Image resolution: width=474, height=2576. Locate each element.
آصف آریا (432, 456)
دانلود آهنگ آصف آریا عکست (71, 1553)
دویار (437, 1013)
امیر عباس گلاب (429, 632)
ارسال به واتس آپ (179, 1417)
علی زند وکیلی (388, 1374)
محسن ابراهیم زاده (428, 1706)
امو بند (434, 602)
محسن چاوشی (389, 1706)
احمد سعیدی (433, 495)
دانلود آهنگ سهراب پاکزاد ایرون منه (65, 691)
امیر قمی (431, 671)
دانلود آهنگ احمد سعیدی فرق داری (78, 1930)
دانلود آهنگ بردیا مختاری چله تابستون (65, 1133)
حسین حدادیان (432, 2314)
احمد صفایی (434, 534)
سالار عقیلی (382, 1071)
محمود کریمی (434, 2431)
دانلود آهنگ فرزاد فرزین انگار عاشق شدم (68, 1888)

What this task involves — Each line, from the one that holds "محسن چاوشی (389, 1706)" through the last line of the entries, must be repeated exactly. Leave out everything else.

Answer section —
محسن چاوشی (389, 1706)
احمد سعیدی (433, 495)
دانلود آهنگ سهراب پاکزاد ایرون منه (65, 691)
امیر قمی (431, 671)
دانلود آهنگ احمد سعیدی فرق داری (78, 1930)
دانلود آهنگ بردیا مختاری چله تابستون (65, 1133)
حسین حدادیان (432, 2314)
احمد صفایی (434, 534)
سالار عقیلی (382, 1071)
محمود کریمی (434, 2431)
دانلود آهنگ فرزاد فرزین انگار عاشق شدم (68, 1888)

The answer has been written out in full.